Redshift Spectrum directly queries data in Amazon S3 using the open data formats you already use, including CSV, TSV, Parquet, Sequence, and RCFile. Since Redshift Spectrum supports the same SQL syntax of Amazon Redshift, you can run sophisticated queries using the same Business Intelligence (BI) tools you use today. You can also run queries that span both the frequently accessed data stored locally in Amazon Redshift and your full data sets stored cost-effectively in Amazon S3.
Redshift Spectrum gives you the freedom to store your data where you want, in the format you want, and have it available for processing when you need it. There are no up-front payments or commitments with Redshift Spectrum; you only pay for the queries you run.
With Amazon Redshift Spectrum, you can start querying your data in Amazon S3 immediately, with no loading or transformation required. You just need to register your Amazon Athena data catalog or Hive Metastore as an external schema. You can use the same SQL you use for querying Amazon Redshift tables and any BI tool that supports Redshift today.
Amazon Redshift delivers super-fast performance whether it is for ad-hoc analysis on large unstructured data sets in Amazon S3 or frequent analysis on structured data sets in Redshift tables. You can maintain hot data in your Amazon Redshift clusters to get the performance of local disks, and use Amazon Redshift Spectrum to extend your queries to cold data stored in Amazon S3 for unlimited scalability and low cost. The Amazon Redshift query optimizer will automatically determine how to minimize data scanned in Amazon S3 and the number of Redshift Spectrum nodes to use in the query.

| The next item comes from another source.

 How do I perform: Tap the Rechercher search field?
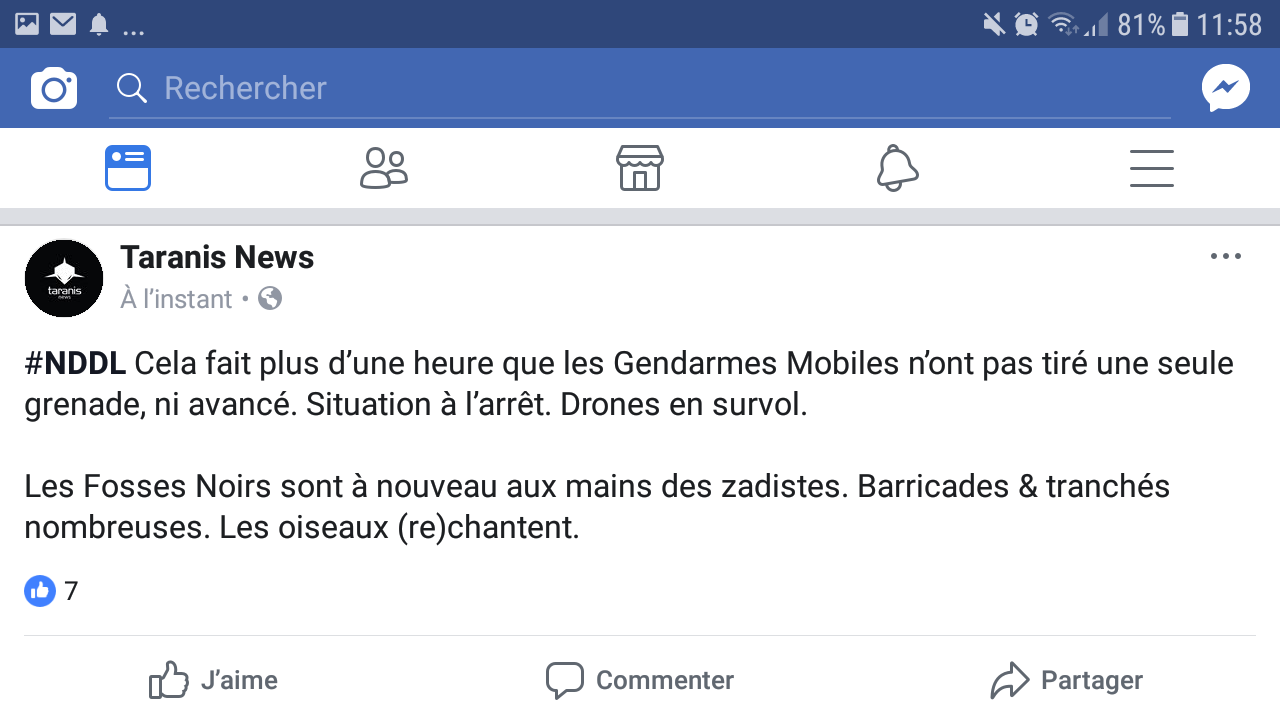click(x=640, y=89)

With Amazon Redshift Spectrum, you don’t have to worry about scaling your cluster. It lets you separate storage and compute, allowing you to scale each independently. You can even run multiple Amazon Redshift clusters against the same Amazon S3 data lake, enabling limitless concurrency. Redshift Spectrum automatically scales out to thousands of instances if needed, so queries run quickly, whether processing a terabyte, a petabyte or an exabyte.

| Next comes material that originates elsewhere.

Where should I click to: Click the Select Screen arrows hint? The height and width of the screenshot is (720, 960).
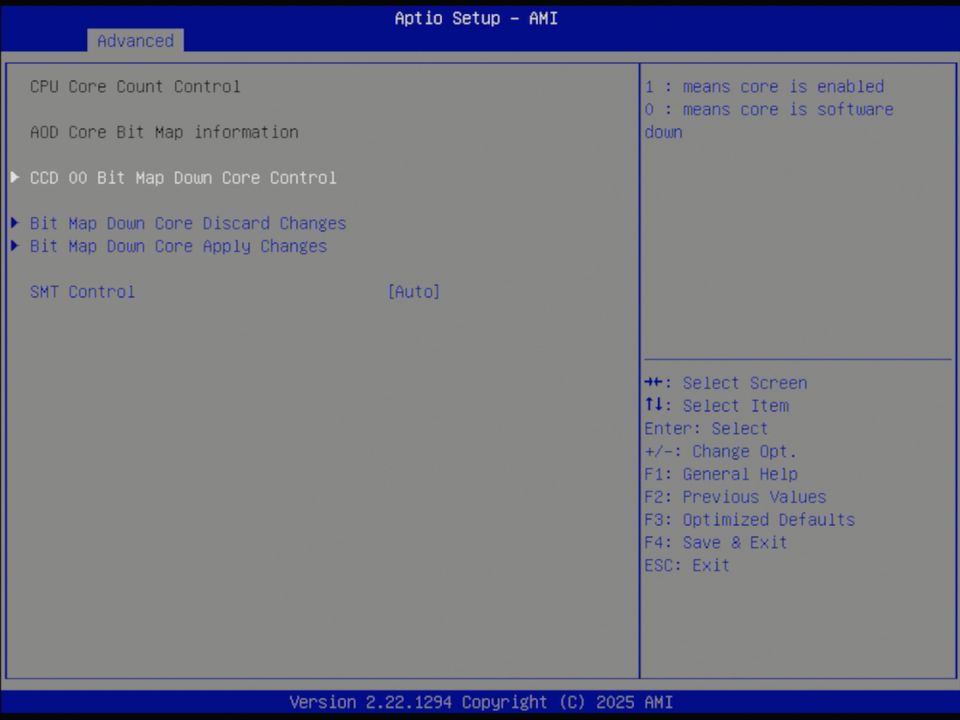[725, 382]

With Amazon Redshift Spectrum, you only pay for the queries you run. You are charged $5 per terabyte of data processed to execute your query. Redshift Spectrum can query compressed data. You can both save 30% to 90% on your per-query costs and improve performance by compressing, partitioning, and converting your data to a columnar format. There are no charges for Redshift Spectrum when you’re not running queries. You pay standard Amazon S3 rates for data storage and Amazon Redshift instance rates for the clusters used.